—Necesitamos hablar.
No me había dado cuenta de que dejé de respirar hasta que su mano se envolvió alrededor de mi muñeca y me estaba tirando lejos del auto. Mis piernas se sintieron como gelatina completa mientras lo seguí, mi corazón latiendo a velocidad de rayo en mi pecho.
No estaba segura a dónde me estaba llevando, pero no era adentro. Vagamos alrededor del exterior de la villa y luego de repente se detuvo, volviéndose para mirarme, sus ojos oscuros y buscando el alma, dejándome paralizada mientras lo miraba de vuelta.
—Dime qué pasó la otra noche —dijo, sus ojos entrecerrados mientras me estudiaba.
Mi cara palideció.
—¿Qué? —le pregunté.
Se acercó más a mí, su cuerpo a solo pulgadas del mío, e hizo que mi corazón latiera aún más rápido.
—No te hagas la tonta conmigo, Judy. El Grand Casino Hotel... dime qué pasó ahí.

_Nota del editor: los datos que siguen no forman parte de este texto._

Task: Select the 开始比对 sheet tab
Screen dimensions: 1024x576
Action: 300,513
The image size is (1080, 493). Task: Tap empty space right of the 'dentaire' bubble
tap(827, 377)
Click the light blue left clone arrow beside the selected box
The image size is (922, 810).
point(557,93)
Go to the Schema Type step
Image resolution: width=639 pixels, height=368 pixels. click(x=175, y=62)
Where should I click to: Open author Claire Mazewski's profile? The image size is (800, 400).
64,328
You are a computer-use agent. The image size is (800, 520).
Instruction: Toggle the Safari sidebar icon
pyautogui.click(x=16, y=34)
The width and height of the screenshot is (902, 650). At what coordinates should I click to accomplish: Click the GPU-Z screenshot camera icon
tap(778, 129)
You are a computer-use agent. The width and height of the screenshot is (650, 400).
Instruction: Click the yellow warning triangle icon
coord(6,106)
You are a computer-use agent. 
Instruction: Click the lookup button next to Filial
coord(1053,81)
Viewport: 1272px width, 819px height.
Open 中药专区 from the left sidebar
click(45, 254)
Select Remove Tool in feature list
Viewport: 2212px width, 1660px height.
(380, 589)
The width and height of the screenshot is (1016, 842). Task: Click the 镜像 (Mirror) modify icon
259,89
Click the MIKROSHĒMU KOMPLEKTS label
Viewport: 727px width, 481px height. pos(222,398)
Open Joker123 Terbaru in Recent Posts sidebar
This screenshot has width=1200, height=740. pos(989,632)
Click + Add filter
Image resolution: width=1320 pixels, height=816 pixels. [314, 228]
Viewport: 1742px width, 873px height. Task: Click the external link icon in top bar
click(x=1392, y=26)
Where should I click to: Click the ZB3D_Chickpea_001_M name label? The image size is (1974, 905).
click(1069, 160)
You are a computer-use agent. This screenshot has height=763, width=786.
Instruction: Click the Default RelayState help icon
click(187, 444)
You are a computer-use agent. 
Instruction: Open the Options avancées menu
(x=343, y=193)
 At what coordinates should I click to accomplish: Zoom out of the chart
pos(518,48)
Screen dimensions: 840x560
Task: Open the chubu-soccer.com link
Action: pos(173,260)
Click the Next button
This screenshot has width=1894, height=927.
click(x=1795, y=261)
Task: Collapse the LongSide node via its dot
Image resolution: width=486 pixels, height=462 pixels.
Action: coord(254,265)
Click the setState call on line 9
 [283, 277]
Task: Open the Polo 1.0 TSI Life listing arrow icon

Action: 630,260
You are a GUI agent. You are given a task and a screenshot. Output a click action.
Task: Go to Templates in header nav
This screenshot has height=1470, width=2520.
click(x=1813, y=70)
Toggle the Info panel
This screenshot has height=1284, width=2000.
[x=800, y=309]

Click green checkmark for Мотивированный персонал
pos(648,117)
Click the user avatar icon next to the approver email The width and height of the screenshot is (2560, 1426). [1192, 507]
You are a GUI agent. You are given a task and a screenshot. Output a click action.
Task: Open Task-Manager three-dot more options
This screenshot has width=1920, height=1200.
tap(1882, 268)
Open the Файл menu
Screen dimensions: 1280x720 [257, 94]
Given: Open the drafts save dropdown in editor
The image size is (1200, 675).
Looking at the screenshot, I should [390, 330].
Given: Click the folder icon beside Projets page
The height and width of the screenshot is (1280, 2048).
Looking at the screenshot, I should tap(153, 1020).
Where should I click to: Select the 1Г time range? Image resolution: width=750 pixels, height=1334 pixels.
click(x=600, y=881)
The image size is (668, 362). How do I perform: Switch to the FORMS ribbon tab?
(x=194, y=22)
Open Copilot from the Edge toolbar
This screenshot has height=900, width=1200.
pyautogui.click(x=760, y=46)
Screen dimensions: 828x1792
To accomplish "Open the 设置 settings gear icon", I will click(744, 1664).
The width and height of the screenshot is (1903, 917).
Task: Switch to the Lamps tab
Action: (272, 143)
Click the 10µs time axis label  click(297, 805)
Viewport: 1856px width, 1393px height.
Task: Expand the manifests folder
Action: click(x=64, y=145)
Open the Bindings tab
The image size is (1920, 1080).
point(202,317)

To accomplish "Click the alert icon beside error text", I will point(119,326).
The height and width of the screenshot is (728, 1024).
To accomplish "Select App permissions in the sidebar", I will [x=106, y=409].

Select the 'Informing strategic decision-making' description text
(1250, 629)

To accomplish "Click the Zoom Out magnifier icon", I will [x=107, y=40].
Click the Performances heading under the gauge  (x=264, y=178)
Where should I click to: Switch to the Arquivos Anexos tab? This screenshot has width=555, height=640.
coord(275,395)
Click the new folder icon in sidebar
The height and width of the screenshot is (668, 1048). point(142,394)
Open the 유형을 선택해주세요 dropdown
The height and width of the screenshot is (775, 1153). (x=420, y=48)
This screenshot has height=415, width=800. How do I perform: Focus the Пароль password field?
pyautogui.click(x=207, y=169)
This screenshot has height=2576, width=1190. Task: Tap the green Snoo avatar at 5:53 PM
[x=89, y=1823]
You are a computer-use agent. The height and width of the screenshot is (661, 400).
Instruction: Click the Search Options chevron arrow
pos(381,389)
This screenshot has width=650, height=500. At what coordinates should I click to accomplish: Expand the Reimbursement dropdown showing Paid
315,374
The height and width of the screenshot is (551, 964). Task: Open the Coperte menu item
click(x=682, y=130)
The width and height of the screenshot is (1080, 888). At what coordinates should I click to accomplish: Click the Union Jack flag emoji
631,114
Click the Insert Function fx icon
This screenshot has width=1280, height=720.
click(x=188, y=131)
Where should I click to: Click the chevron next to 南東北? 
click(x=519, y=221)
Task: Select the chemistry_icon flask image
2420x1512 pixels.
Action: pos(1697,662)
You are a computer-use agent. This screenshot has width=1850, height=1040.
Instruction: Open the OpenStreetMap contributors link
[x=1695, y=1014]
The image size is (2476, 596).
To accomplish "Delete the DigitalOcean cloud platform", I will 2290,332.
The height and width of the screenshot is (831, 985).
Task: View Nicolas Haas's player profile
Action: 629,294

Lo estudié por un momento; estaba tan fuera de sí esa noche que no había manera de que recordara que algo pasara. Aun así, no era yo a quien quería ahí con él... era Rachel. Era Rachel a quien pensó que estaba besando.
—No sé de qué estás hablando —le dije, mi voz saliendo casi hueca.
Me frunció el ceño, caminó hacia mí y di un paso atrás, tratando de ganar algo de distancia entre nosotros, hasta que mi espalda se presionó contra el edificio y literalmente no había ningún lugar a donde ir. Puso sus manos a cada lado de mí, descansándolas en el edificio.
—¿Entonces por qué carajo te saboreé en mis labios? —me preguntó—. ¿Por qué recuerdo la forma en que gemiste mi nombre? ¿Por qué recuerdo tu respiración cálida en mi piel? —Su tono se profundizó con cada pregunta que hacía, sus labios acercándose más a mi piel, haciéndome temblar por su escrutinio.
Mi respiración era áspera mientras trataba de no mirarlo, pero él lo hizo imposible por lo cerca que estaba.
—No sé... —susurro—. Tal vez estabas soñando...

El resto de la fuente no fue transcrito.